WT: [These skills] helped me during COVID. I prided myself at the beginning of COVID, where there were really long lineups for food outside of stores and things like that, and you wanted to limit the amount of time you were in the store, I shopped for a month or I could go for five weeks without having to go shopping [laughs]. I bought the live lettuce and I planted it in dirt and grew my own lettuce, and would just sort of plan turnover meals, which is something I did in Antarctica, too.
Both of you have mentioned how much food meant to people or how much it always can mean to people. So, in the particular context of Antarctica, the place you were staying, and the volunteer work, what did meal time mean to folks? Why was it important?
WT: We would get a different team every four to five days…we had a very short time to make a team coalesce and to make people feel comfortable. . . . I thought [mealtime] was an opportunity to make people come together. So one of the first meals I would do would be make-your-own something or other: make your own pizza, or we’d have fondue—something that was hands-on, that they needed to communicate with each other.
The book is filled with descriptions of your breaking bread with the staff of other bases on the island. Are there any moments that stick out to you in particular?
WT: [One time], the Chinese cook wanted to come and learn how to make bread. And it was interesting because it’s not really something that is part of their diet. And then I said, “I want to learn how to make Chinese dumplings.” And when I went over to that kitchen, it was so amazing. I was transported into China. They have this huge butcher block and it was this giant wok, set over this really interesting stove that I would never have worked with…I had a dinner in their very ornate dining room, which had silk screens and a mahogany table… I feel like what we did or what I did down there, going from base to base, rekindled my sense of wonder.

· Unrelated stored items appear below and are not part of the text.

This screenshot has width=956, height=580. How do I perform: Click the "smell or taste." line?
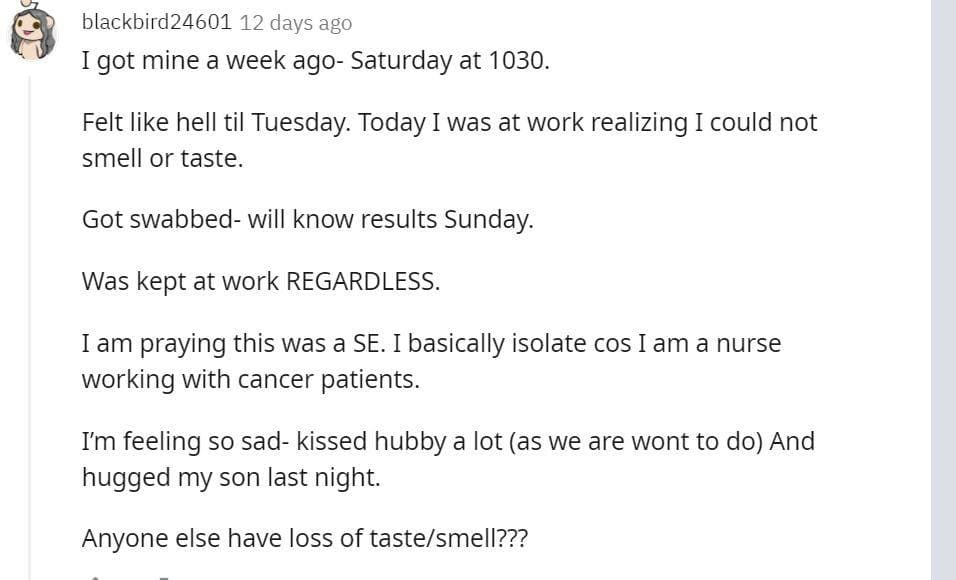162,158
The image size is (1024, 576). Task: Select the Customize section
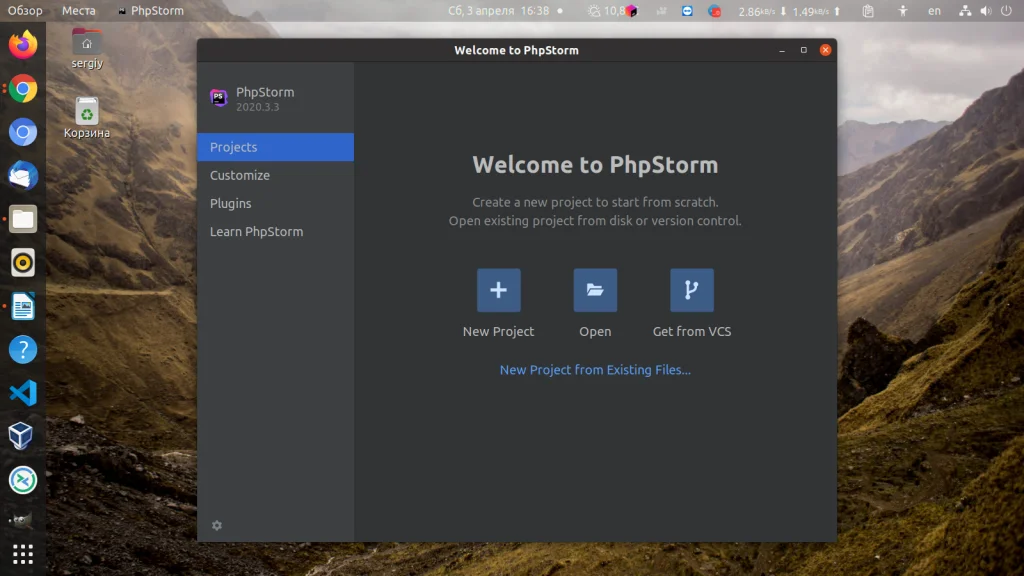click(239, 175)
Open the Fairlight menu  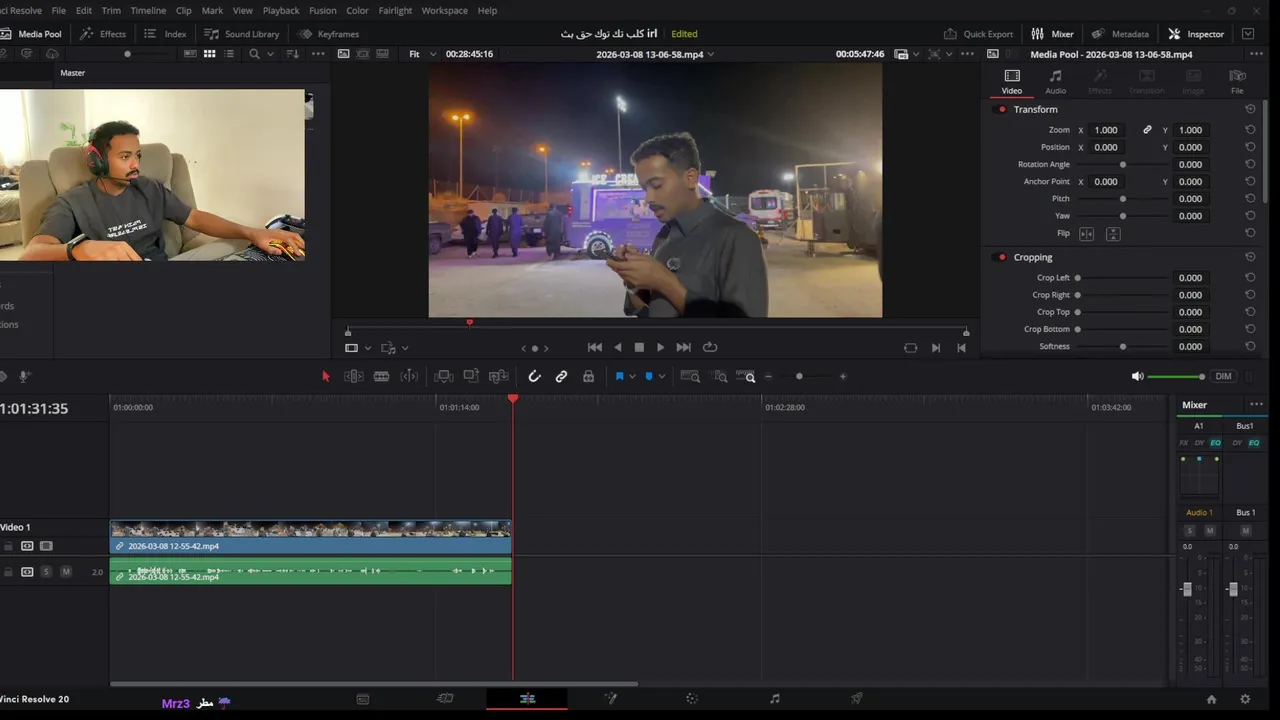point(395,10)
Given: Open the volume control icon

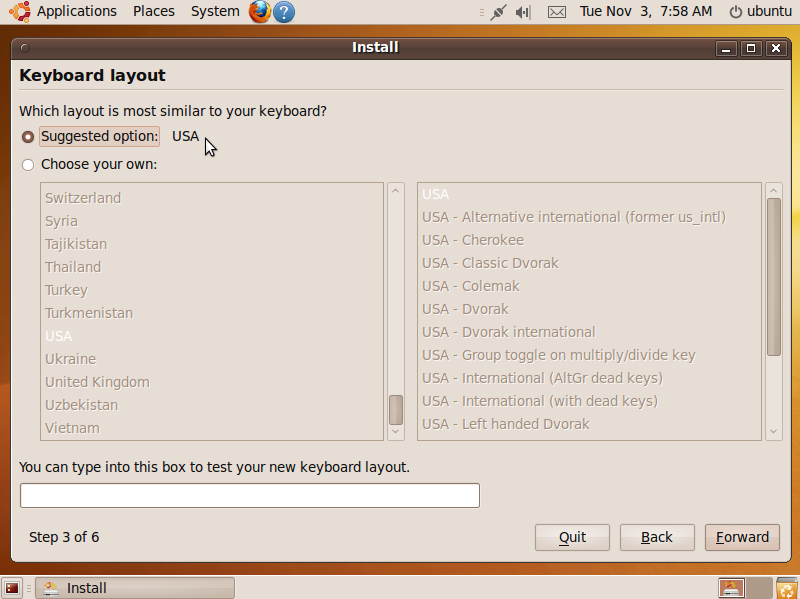Looking at the screenshot, I should 522,11.
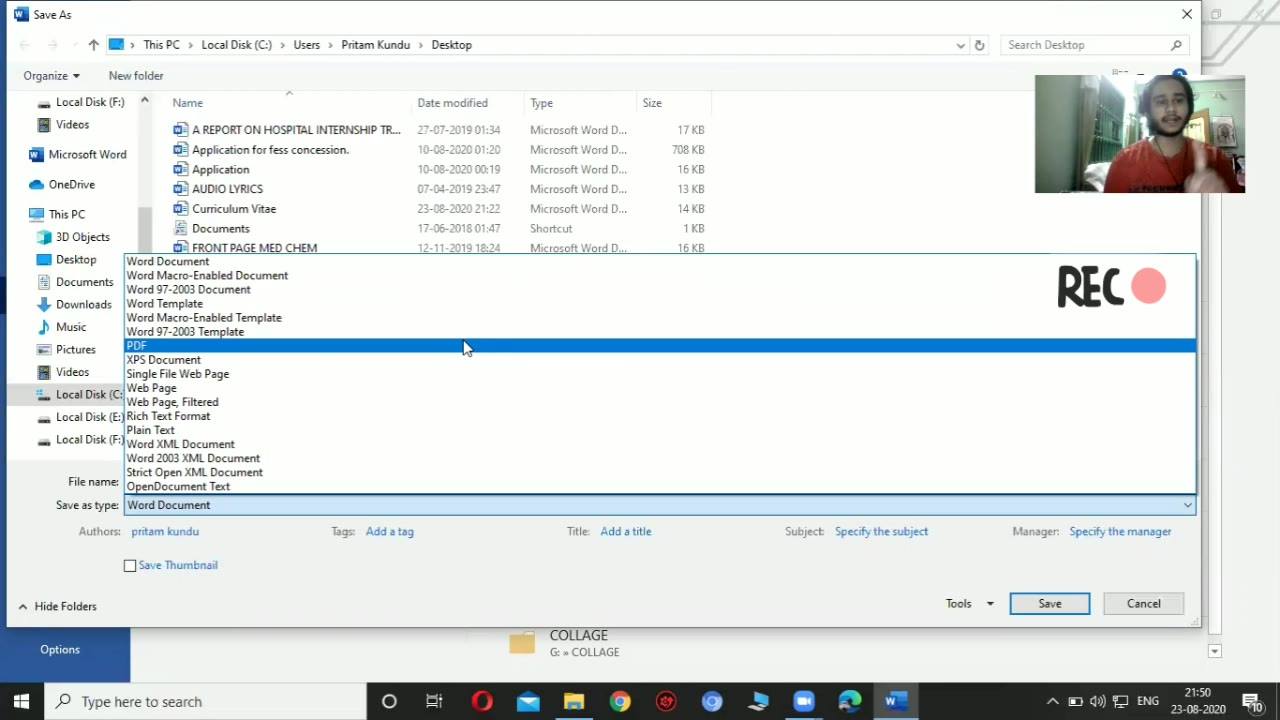The width and height of the screenshot is (1280, 720).
Task: Click the Task View taskbar icon
Action: pos(434,701)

Have you been in touch with anyone who has used the book in sort of a limited-resource context since it was published?
CD: Several people have bought the book to give it to their friends who want to be a cook in a tree-planting camp. And then we know that friends have bought it for Antarctic cooks. We know the book has multiple uses. I’ve spoken to kids around the world about Antarctica. One of my favorite questions was, ‘can you order a pizza to Antarctica?’

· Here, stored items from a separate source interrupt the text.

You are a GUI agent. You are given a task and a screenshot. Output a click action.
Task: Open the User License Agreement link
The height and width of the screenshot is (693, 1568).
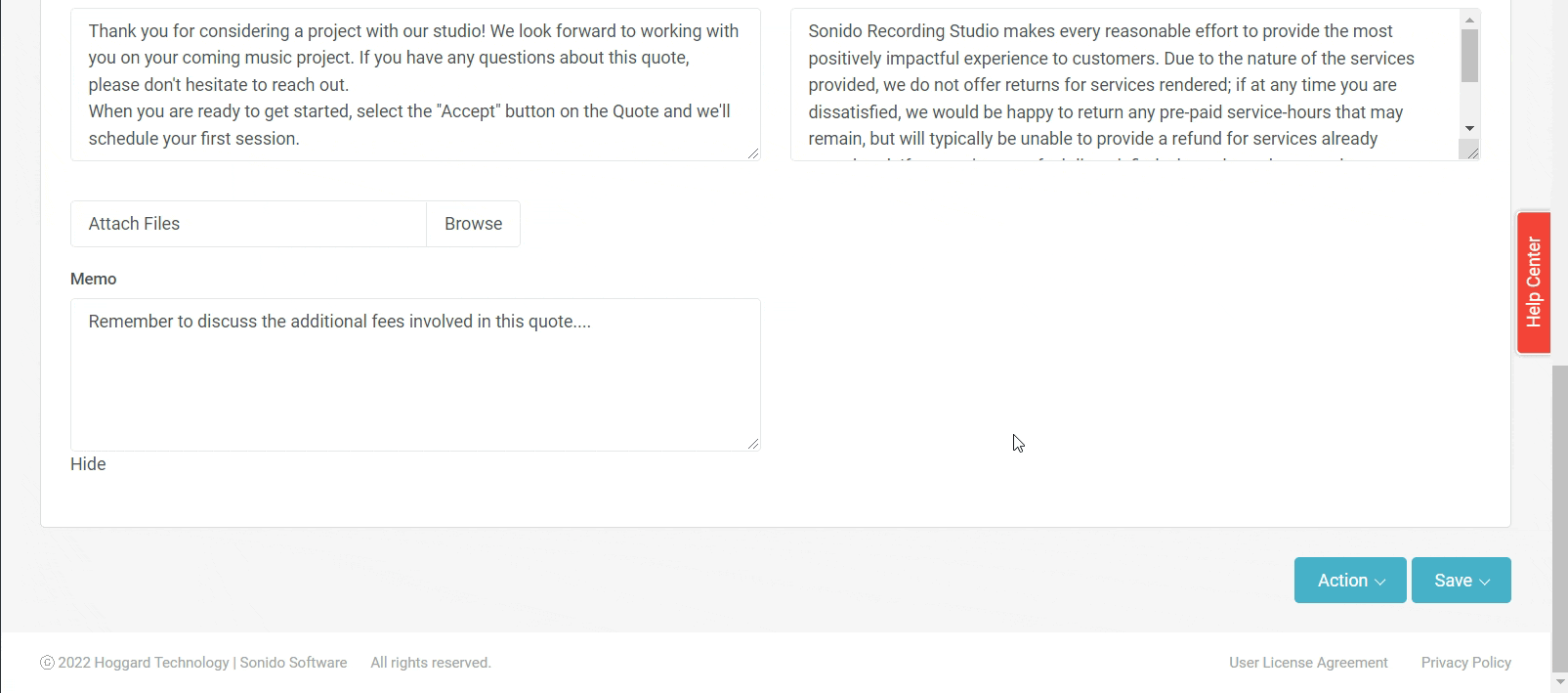pos(1307,663)
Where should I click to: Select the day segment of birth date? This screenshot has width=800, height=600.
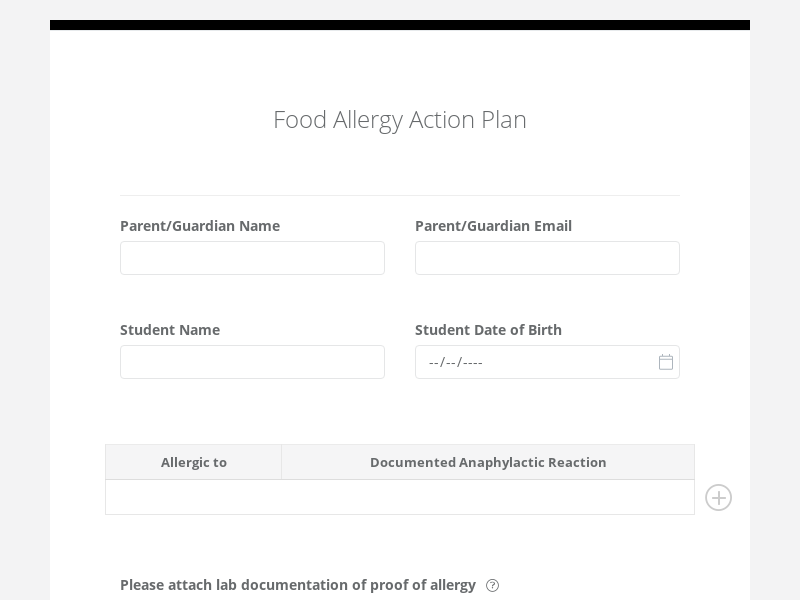coord(450,362)
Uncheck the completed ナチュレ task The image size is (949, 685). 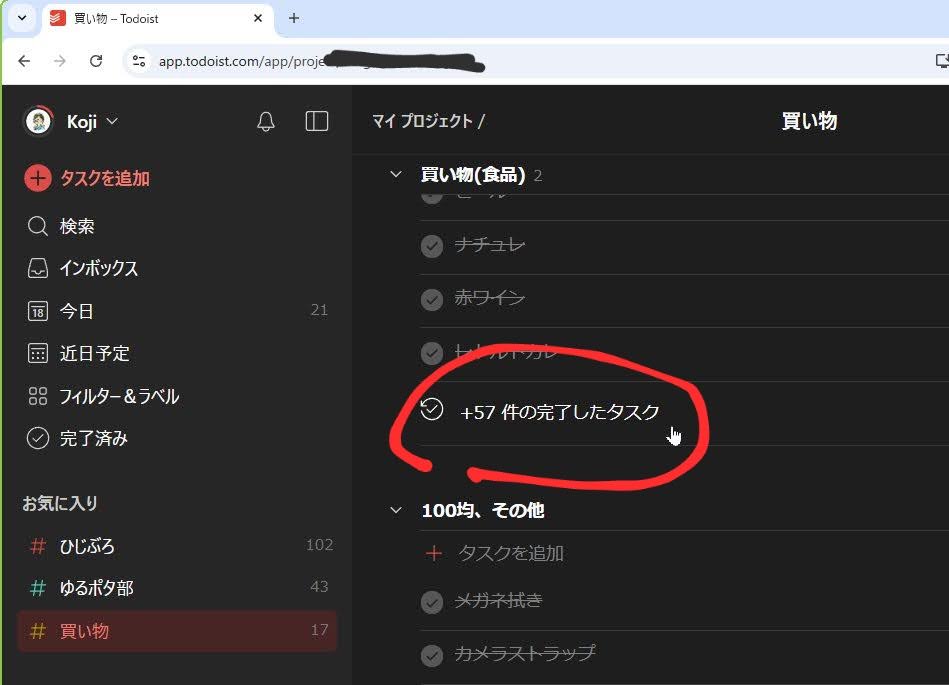pos(432,245)

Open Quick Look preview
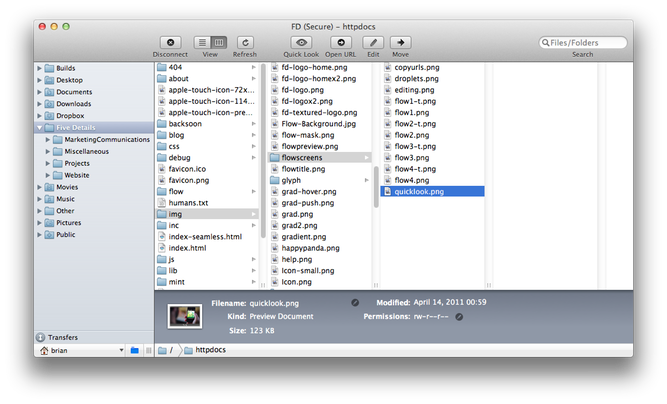tap(301, 42)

I’m guessing the answer is no.
CD: The answer is no.
In the book, a volunteer describes Antarctica as a place with “many countries and no borders.” I was wondering if you could talk more about what you learned from that environment.
WT: What I love about remote sites anywhere is you’re forced to rely on one another… to remember what it is to be good to one another, what it is to be a good neighbor. Just because you’re so isolated and you have no one else that you can turn to other than who’s beside you. And I like to carry that with me in what I do now…The generosity and sharing with one another, being curious about one another, sharing your food, storing it well—all that sort of stuff that we cultivated down there can be cultivated anywhere by anyone.
CD: Antarctica, and even these bases, is a lesson in how at least rich and middle- income countries have to share resources, to use everything until its final day. Antarctica is more relevant than ever.
This interview has been edited and condensed.